ObjectiveTo ascertain the expression of vascular endothelial growth factor receptor-3 (VEGFR-3) in placental conducting and exchange villi from normotensive, preeclamptic (PE) and antiretroviral treated pregnant women, using morphometric image analysis. Study designThis study utilizes retrospectively collected, paraffin wax-embedded, placental samples (n = 90) that were immuno-stained for VEGFR-3. During selection of the retrospective study, women with chronic illnesses were filtered out, to exclusively allow for the examination of VEGFR-3 immuno-expression in HIV and preeclamptic women. The study population consisted of normotensive (n = 30) and preeclamptic (n = 60) groups which were further divided on the basis of HIV status (negative – and positive +), and early and late onset preeclampsia (EOPE and LOPE respectively). The resulting groups were as follows; N- (n = 15), N+ (n = 15), EOPE- (n = 15), EOPE+ (n = 15), LOPE- (n = 15) and LOPE+ (n = 15). Microscopic examination and morphometric image analysis were performed on the immuno-stained placental tissue samples. ResultsAnalysis on HIV status did not yield a significant difference in conducting (p = 0.3015) or exchange (p = 0.4535) villi, regardless of pregnancy type.
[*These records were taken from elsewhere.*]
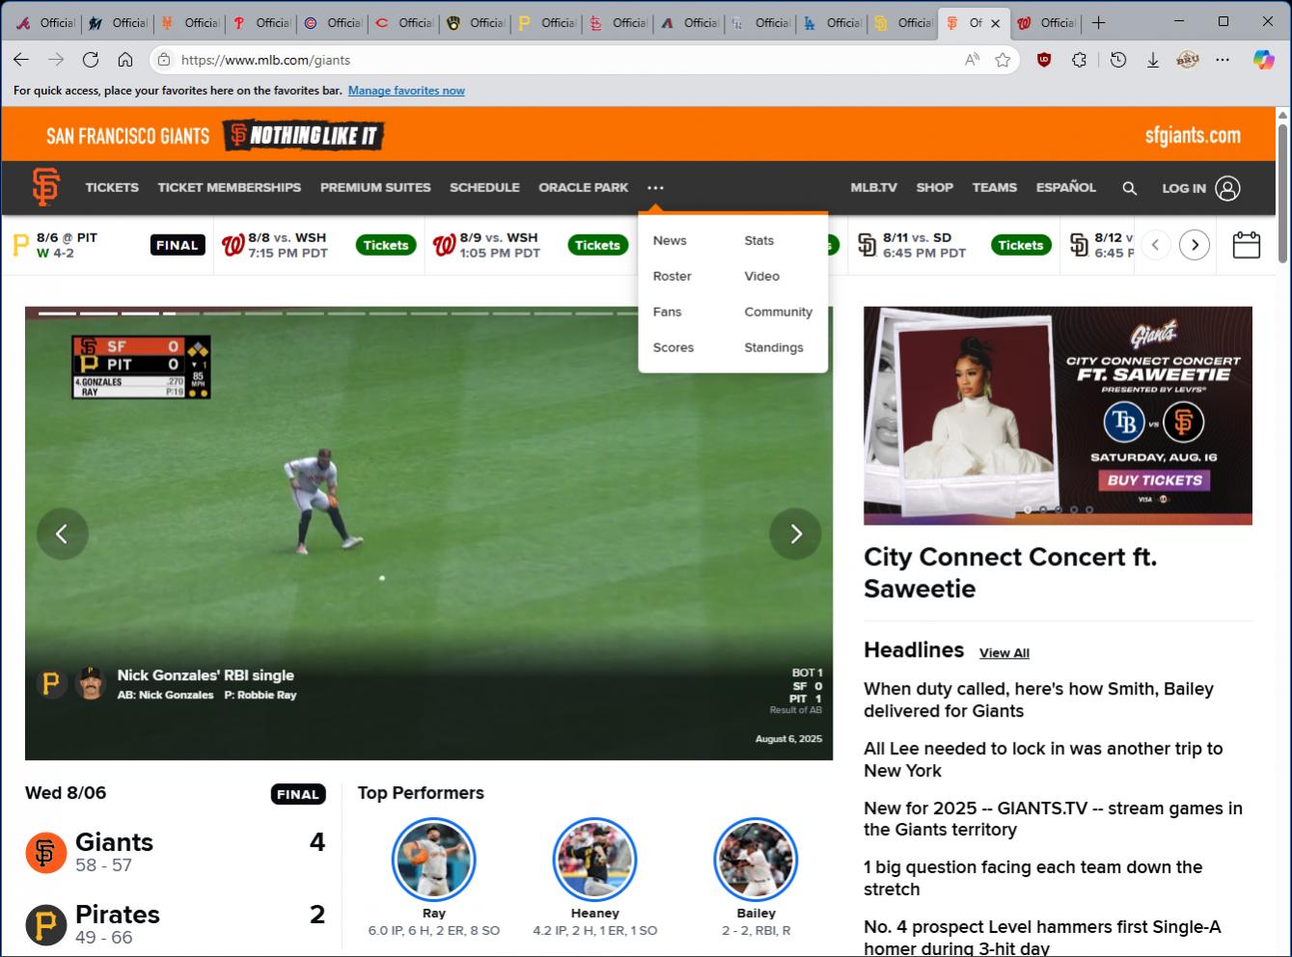Open the new browser tab button
Screen dimensions: 1292x957
click(x=1098, y=22)
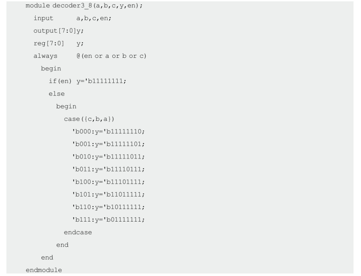The height and width of the screenshot is (276, 361).
Task: Click the module decoder3_8 declaration line
Action: (84, 6)
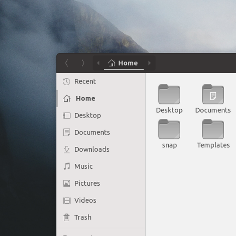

The N vs. PE analysis showed a reduced immuno-expression of VEGFR-3 in both conducting (p = 0.0107) and exchange (p < 0.0001) villi. Results from a multiple group comparative analysis of N vs. EOPE vs. LOPE VEGFR-3 immuno-expression, showed a significant difference between the N vs. EOPE groups. ConclusionThe results presented provide compelling evidence that HIV infection does not significantly alter angiogenesis in placental villi. PE however, has caused angiogenic dysregulation and trophoblast pathology was observed. We report a severe downregulation of VEGFR-3 in placental villi from EOPE woman, regardless of HIV status. Hence we suggest a future investigation into EOPE’s aetiology and its downstream effects on pregnancy.